*The problem*:
Copy out the full text on owning your feelings with "I" statements, word for word.

*Page text*:
_ _ _ _ _

Own Your Feelings With “I” Statements
Can you figure out why I didn’t like how I said that?
What’s wrong with this statement?
I believe words can be very powerful, especially when we use them on a regular basis. When I told my son that he MAKES ME FEEL sad, I am implying he has some sort of control over my feelings. In a way, it’s placing blame on him for his mom’s feelings. Bad news!
What should I have said?
Benefits of Using I-Statements in Communication
Practicing and teaching boundaries: Healthy boundaries means that I own my own thoughts and feelings. Other people do not control my thoughts and feelings and I don’t control the thoughts and feelings of others. This is an important and valuable lesson for my kids, as well as maintaining my own psychological health. Boundaries are so important that I am working on a blog post devoted to this very topic.
Improving communication and conflict resolution: Using I-statements keeps the person you are communicating with from being on the defense. You will be better able to resolve conflict using I-statements rather than stating, “You did this” and “You did that!”
Great for all ages and communication levels. You can use this communication technique with anyone and any age. The example I gave above involved communication with my toddler, and you can’t get any more basic that that!

_ _ _ _ _

*Available data*:
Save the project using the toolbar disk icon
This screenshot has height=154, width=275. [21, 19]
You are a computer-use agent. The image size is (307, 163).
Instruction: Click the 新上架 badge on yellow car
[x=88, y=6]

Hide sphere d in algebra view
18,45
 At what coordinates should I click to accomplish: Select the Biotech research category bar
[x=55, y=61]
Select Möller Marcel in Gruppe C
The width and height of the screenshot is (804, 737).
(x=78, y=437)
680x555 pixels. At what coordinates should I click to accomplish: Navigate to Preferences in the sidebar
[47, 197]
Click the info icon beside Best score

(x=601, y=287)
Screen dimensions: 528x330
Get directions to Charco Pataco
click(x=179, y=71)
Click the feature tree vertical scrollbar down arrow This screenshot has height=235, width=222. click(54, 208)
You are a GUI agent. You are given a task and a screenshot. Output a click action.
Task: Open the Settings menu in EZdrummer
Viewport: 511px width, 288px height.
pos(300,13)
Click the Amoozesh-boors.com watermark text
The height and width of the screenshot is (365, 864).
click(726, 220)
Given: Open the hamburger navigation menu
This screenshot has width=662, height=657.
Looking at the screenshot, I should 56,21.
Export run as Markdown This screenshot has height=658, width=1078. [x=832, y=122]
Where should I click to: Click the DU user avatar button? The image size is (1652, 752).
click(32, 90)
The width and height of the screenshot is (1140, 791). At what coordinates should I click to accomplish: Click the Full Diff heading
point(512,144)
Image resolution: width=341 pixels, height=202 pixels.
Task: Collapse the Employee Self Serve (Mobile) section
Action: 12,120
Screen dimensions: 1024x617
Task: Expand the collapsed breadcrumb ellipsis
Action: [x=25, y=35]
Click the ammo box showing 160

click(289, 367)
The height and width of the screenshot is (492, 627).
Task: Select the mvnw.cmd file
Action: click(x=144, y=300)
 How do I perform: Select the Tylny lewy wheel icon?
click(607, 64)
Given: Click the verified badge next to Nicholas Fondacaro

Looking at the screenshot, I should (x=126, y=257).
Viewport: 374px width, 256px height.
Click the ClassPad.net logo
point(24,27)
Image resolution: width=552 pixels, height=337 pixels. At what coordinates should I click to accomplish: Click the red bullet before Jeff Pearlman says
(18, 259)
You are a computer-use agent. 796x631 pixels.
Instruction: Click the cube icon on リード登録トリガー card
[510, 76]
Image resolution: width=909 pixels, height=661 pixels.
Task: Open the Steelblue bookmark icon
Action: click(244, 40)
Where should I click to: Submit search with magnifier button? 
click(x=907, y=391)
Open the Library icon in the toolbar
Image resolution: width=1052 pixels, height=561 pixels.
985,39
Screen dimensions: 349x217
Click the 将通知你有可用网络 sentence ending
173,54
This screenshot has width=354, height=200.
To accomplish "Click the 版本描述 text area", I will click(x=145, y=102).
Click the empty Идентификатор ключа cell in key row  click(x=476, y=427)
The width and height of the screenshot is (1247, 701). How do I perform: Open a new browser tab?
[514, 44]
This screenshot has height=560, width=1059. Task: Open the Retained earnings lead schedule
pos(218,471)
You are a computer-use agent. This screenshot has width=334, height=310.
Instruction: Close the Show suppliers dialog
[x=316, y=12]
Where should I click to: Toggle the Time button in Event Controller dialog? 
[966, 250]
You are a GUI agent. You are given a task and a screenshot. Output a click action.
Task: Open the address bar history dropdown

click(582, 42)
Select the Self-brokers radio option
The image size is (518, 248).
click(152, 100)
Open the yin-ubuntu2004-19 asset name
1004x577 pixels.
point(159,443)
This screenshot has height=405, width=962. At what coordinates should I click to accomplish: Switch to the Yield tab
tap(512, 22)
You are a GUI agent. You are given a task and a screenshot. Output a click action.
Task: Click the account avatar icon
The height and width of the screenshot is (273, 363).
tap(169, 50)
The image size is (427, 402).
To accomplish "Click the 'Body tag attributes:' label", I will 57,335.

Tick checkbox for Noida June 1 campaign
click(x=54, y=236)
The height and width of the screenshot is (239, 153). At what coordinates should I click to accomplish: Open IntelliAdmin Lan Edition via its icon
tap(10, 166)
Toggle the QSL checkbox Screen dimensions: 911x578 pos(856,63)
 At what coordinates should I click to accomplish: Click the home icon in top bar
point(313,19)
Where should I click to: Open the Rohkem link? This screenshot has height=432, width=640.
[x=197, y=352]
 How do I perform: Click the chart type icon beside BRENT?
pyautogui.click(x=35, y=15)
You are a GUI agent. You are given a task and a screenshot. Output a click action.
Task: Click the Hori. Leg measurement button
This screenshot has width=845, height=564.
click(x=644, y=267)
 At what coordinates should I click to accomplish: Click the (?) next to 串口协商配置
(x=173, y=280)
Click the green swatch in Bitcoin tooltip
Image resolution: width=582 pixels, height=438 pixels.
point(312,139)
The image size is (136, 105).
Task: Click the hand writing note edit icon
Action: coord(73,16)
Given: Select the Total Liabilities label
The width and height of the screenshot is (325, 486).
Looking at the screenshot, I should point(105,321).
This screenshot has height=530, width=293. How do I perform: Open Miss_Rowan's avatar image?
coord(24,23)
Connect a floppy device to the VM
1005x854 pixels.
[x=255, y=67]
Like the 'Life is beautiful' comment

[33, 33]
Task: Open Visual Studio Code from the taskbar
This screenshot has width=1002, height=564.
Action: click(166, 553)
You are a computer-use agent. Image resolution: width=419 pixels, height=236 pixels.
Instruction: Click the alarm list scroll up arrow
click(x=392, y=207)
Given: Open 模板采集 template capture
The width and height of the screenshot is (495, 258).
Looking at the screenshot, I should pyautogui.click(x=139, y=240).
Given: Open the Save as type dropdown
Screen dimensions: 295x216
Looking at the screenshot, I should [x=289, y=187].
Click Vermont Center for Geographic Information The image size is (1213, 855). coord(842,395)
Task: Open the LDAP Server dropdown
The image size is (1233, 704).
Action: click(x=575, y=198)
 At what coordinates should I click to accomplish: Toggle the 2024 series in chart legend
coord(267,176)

_ _ _ _ _

*Task solution*:
Own Your Feelings With “I” Statements
Can you figure out why I didn’t like how I said that?
What’s wrong with this statement?
I believe words can be very powerful, especially when we use them on a regular basis. When I told my son that he MAKES ME FEEL sad, I am implying he has some sort of control over my feelings. In a way, it’s placing blame on him for his mom’s feelings. Bad news!
What should I have said?
Benefits of Using I-Statements in Communication
Practicing and teaching boundaries: Healthy boundaries means that I own my own thoughts and feelings. Other people do not control my thoughts and feelings and I don’t control the thoughts and feelings of others. This is an important and valuable lesson for my kids, as well as maintaining my own psychological health. Boundaries are so important that I am working on a blog post devoted to this very topic.
Improving communication and conflict resolution: Using I-statements keeps the person you are communicating with from being on the defense. You will be better able to resolve conflict using I-statements rather than stating, “You did this” and “You did that!”
Great for all ages and communication levels. You can use this communication technique with anyone and any age. The example I gave above involved communication with my toddler, and you can’t get any more basic that that!